Eventing has mushroomed with the introduction of BE80(T), BE90 and BE100. Forgive me, but these are truly point and kick levels. There is then a massive jump to the novice (1.10m) level that actually requires the rider to start riding.

As a sport, we have a responsibility to now introduce the 1.05m level to help riders make that massive step. It should be a mandatory requirement for riders to do four or five 1.05m competitions if they are not qualified three- or four-star jockeys.

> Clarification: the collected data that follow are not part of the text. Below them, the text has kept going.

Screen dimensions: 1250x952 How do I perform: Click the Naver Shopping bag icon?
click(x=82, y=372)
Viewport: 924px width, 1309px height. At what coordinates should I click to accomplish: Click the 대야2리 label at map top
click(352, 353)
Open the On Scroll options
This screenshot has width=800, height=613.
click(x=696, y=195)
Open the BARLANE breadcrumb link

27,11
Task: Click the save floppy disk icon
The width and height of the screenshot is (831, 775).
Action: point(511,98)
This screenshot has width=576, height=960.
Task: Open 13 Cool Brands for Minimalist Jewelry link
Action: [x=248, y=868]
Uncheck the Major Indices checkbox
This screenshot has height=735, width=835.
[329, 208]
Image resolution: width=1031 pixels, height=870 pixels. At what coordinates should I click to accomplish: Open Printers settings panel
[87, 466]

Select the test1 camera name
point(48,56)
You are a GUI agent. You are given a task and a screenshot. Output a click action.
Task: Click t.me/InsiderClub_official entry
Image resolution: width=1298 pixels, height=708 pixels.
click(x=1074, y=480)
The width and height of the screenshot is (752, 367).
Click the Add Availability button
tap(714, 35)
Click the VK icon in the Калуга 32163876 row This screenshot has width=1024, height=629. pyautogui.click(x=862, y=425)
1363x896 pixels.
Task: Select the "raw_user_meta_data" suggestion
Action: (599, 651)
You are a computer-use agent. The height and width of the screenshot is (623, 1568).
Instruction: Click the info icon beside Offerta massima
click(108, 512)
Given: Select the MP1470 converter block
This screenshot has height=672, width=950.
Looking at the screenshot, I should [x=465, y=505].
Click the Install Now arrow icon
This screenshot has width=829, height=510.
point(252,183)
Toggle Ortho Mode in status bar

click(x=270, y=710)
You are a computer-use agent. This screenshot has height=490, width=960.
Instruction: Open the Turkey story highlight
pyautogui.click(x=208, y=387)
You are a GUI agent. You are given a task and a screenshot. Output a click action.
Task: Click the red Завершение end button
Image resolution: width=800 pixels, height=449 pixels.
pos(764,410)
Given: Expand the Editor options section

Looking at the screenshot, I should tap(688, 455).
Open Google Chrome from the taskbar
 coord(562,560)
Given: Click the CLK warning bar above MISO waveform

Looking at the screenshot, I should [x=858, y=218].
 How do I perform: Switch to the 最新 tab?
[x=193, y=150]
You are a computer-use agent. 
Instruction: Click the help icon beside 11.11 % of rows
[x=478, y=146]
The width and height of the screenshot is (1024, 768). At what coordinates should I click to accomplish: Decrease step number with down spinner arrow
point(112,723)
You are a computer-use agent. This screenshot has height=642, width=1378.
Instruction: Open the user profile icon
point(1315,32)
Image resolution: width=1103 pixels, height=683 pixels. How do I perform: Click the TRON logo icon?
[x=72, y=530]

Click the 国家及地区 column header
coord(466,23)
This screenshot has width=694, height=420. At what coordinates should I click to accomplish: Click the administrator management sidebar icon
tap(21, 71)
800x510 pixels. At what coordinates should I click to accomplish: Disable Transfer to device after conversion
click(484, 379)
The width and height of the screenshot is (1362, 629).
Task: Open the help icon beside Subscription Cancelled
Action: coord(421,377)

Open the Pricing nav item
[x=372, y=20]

After the Olympics in 2008 we talked with the FEI about making 1.05m competitions the one-star level and moving the star rating of the other levels up — so Badminton and Burghley become five-star events. That would give eventing an equivalent star rating to dressage and showjumping. The FEI did not care to do this. I felt it was the wrong decision then and feel even more strongly now.

In America, where riders can start at levels even smaller than BE80(T), they are starting to draw up criteria for the 1.05m level. I’m convinced we need to do the same in this country and that, one day, the FEI risk management gurus will see the commonsense and follow suit.

The jewels in the crown

Having said all that, it was wonderful to see Stuart Buntine’s extravaganza at Hopetoun growing in stature just a stone’s throw from the airport on the outskirts of Edinburgh.

As the event grows it has the inevitable associated pains, but wondering how to cope better with so many people is a nice problem. I’m sure this will increasingly become a destination event for the sport, just like Thirlestane in the old days.

After 10 years Barbury has been through many of those growing pains and is now overrun with entries. Somehow the programme needs tweaking so we are not still running cross-country at 6pm.

I appreciate the event is victim of its own success, but on Sunday there were massive crowds out on the course in the early afternoon, who had mostly drifted home by the time the big names were displaying their skills at speed as the reverse order of merit CIC3* came to an exciting end.

We are so lucky in this country with special venues such as Hopetoun and Barbury. Now British Eventing’s fixtures people just need to help by not having these two jewels in the crown on back-to-back weekends!